As Wong studies the identity problem for modern Asians in this country, he raises the question "Where is Asian America?" His figures show 10 million Asian-Americans who constitute 4 percent of the total population in the United States. Of that number, two-thirds were born outside the United States.
Wong concludes that Asian America does exist, but as a state of mind, not as a geographic or even political entity.
Wong's columns do not deal only with Chinese-Americans; he includes many pieces about other Asians -- Filipinos, Japanese, Hawaiians and Koreans. He also refers to the various southeast Asian refugees of more recent times.
Yellow Journalist is not a book to be read at one sitting. After all, these articles were written as daily or even weekly columns for news publications. The timeliness of the pieces, however, does not seem dated. Wong makes his point of view compelling as he chides the media for ignoring Asian-Americans or depicting them as either "a model minority who excels in academics and business or bad guys like gangsters, influence-peddling political contributors, and spies for China."
Not all of Wong's writings are serious. He can be deadly sarcastic in such articles as "Yellow Chic" and "So That's Why I Can't Lose Weight." The former pokes fun at a 1989 New York Times article about Asians becoming the "in" item at Manhattan nightclubs.
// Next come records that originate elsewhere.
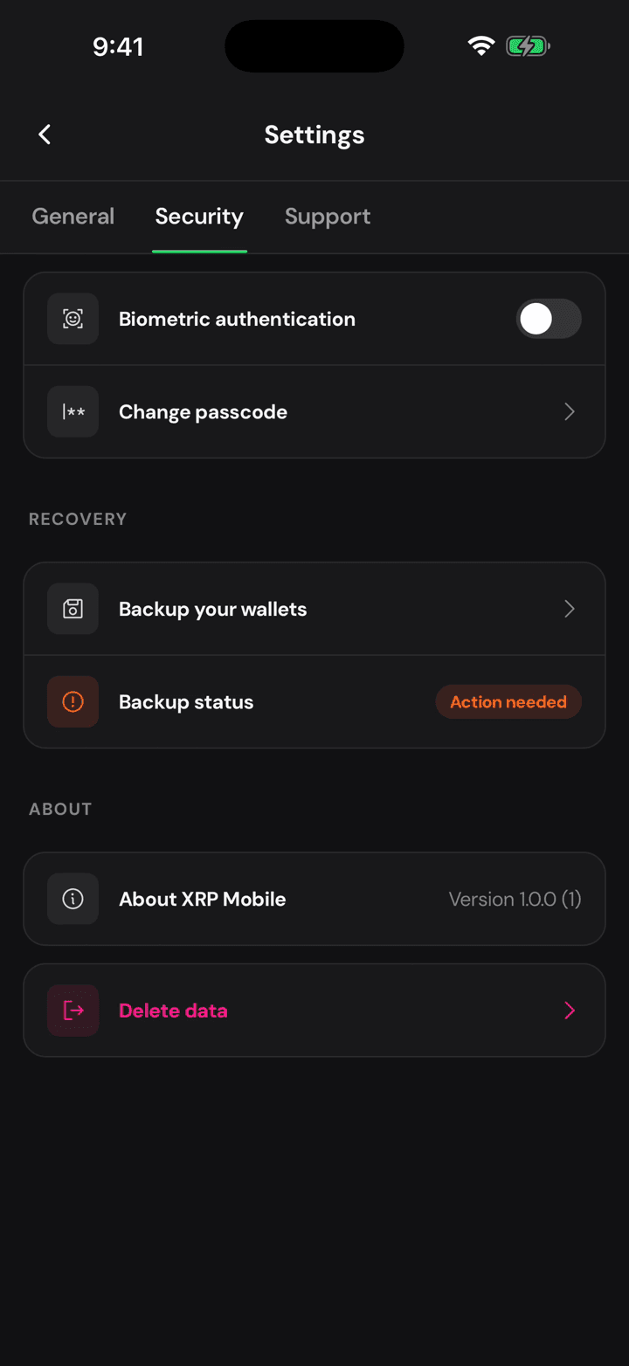Image resolution: width=629 pixels, height=1366 pixels.
Task: Open the Backup status label
Action: [186, 702]
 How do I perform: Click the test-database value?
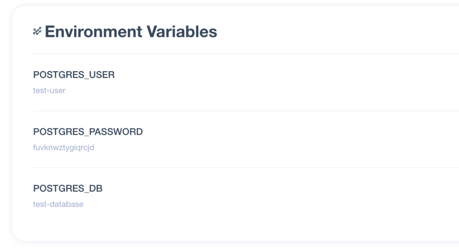point(58,204)
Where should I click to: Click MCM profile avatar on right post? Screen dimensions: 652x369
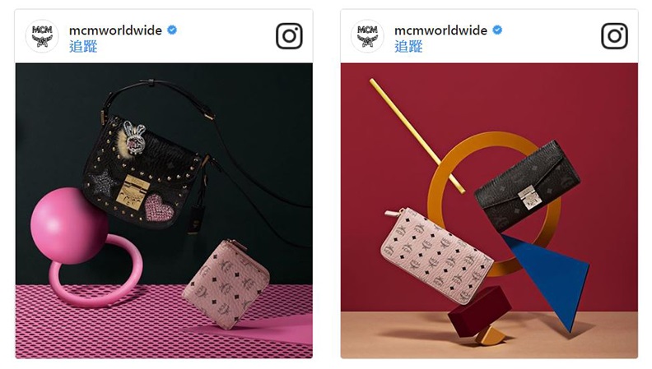(367, 36)
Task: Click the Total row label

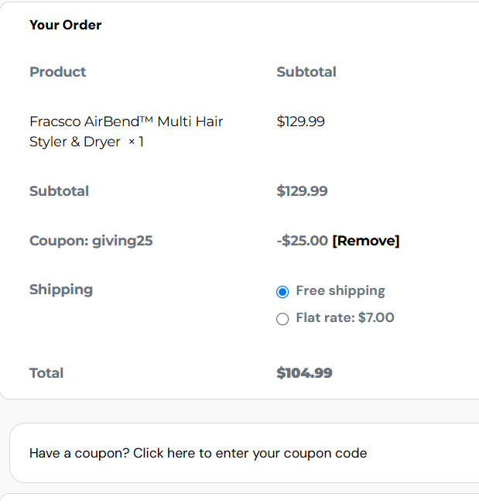Action: click(46, 373)
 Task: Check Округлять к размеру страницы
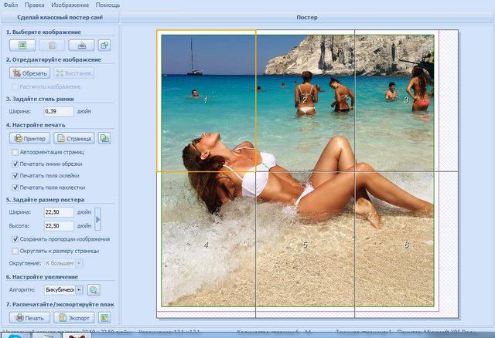click(x=15, y=251)
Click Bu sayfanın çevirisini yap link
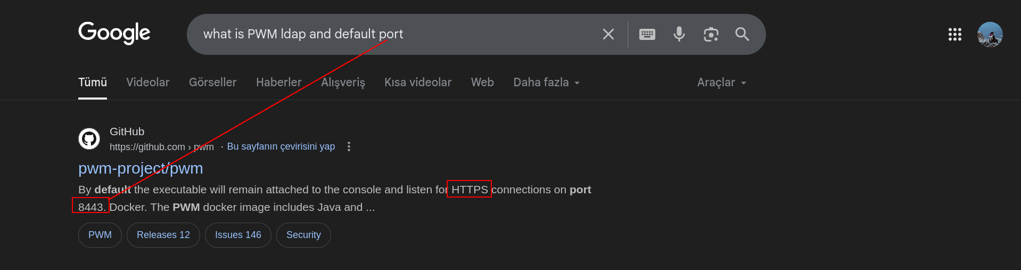 point(281,146)
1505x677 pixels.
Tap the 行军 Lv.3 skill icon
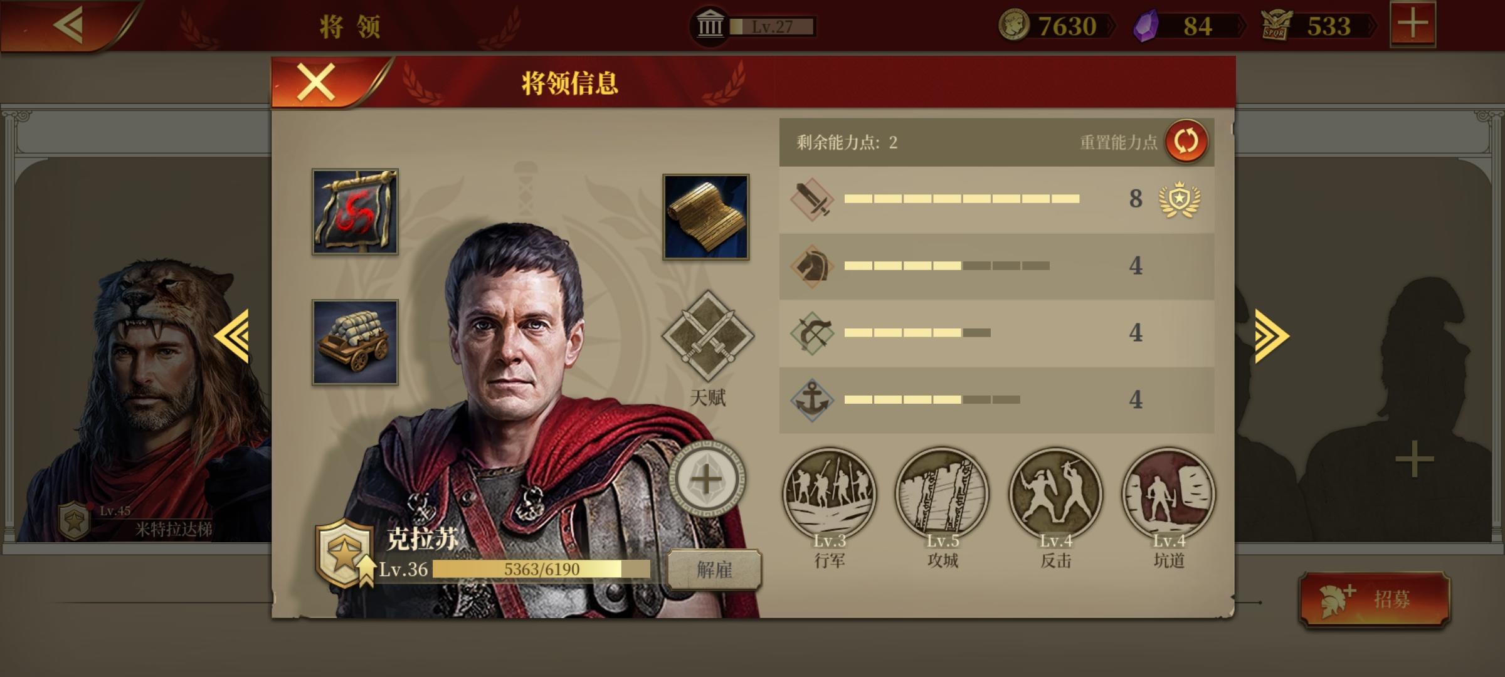pyautogui.click(x=829, y=494)

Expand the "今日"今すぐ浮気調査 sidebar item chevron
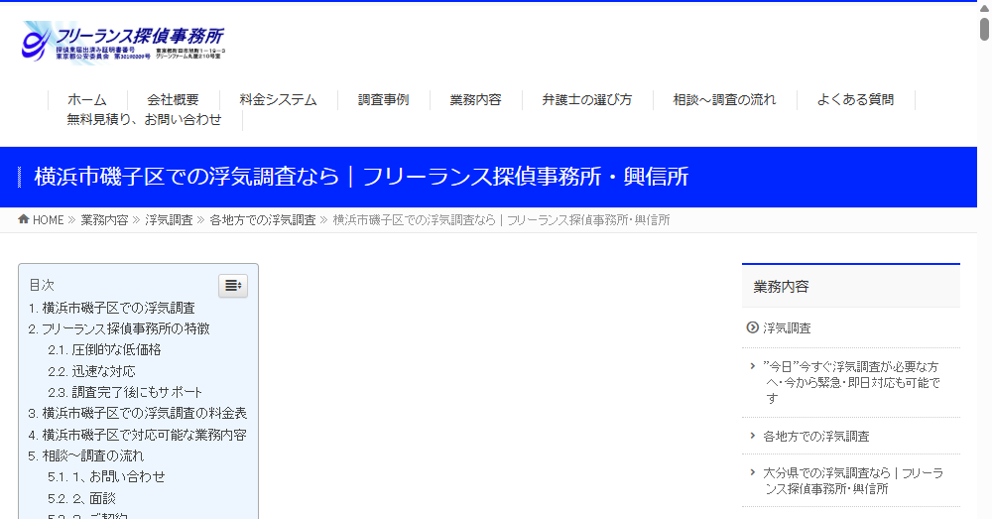tap(753, 366)
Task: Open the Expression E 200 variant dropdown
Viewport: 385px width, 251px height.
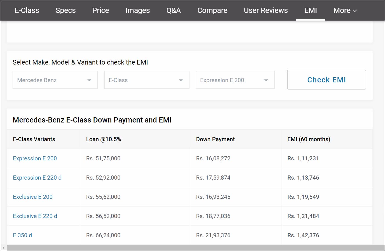Action: 235,80
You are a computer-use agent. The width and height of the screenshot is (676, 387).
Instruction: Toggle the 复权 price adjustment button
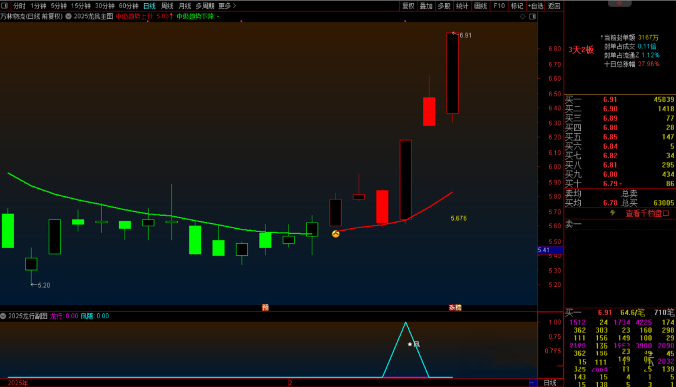click(x=408, y=6)
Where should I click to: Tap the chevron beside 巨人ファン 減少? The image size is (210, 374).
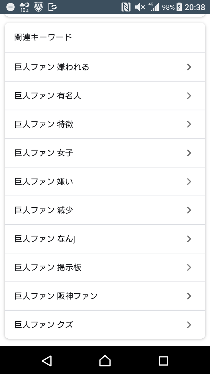(x=189, y=210)
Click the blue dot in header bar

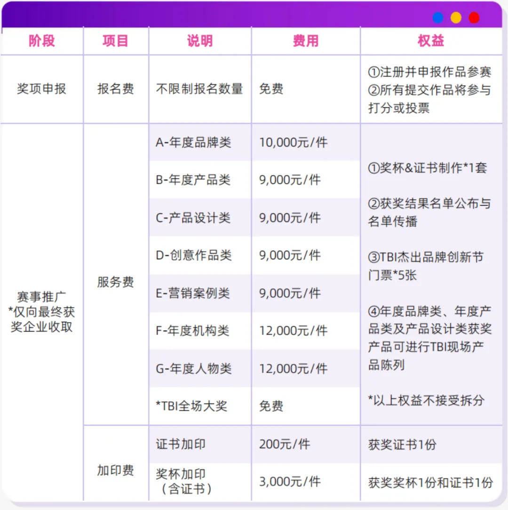click(438, 17)
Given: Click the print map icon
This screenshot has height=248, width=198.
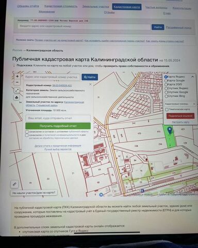Looking at the screenshot, I should 17,98.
Wong's fictional San Francisco patricians engage in a dialogue about hiring Asian guests so they will be up on the latest fad.
In "So That's Why I Can't Lose Weight," Wong -- with tongue in cheek -- expresses his relief after reading a study by a Canadian psychologist who claimed that "Orientals" have bigger brains than other races. So that's why exercise doesn't work for me, decides Wong. "It's my brain that's getting heavier."
Wong's writings cover most of the major issues of the last 20 years: affirmative action, legislation against bilingual education, racism, domestic violence, interracial dating politics, crime -- even colorblind casting in the theater.
One of his most strongly personal columns was written for the San Francisco Examiner last year. In "I Am a Gook," he responds to Sen. John McCain's use of the word in one of his speeches. For two pages, Wong lists the ways in which he considers himself a "gook." He ends with: "I am a gook, even though I was born in Oakland, California, and lost my primary language (a Chinese dialect). I knew I needed English to survive in this often intolerant society. I was thus unable to fully communicate with my immigrant parents before they died after devoting their adult lives to rearing seven children to be productive citizens of the United States."
Wong's passion for his heritage, his parents' homeland and his own country shines in many ways. He campaigns for Asian-Americans. He exposes injustices. But he also takes pride in his people's achievements.
At one point, he says that all American journalism needs to do to improve Asian-American coverage is "use good reporting and precise writing with an extra dose of curiosity -- about apparent differences in cultures, real differences in languages."
These are standards Wong set for himself, and in so doing he reaches his goal outlined in his book's introduction. "The overriding theme of this collection is the courage, forbearance, tenacity, survival skills, and humanity shown by people from east and Southeast Asia who never allowed racism and hatred to deter them from winning a rightful place in the American sun."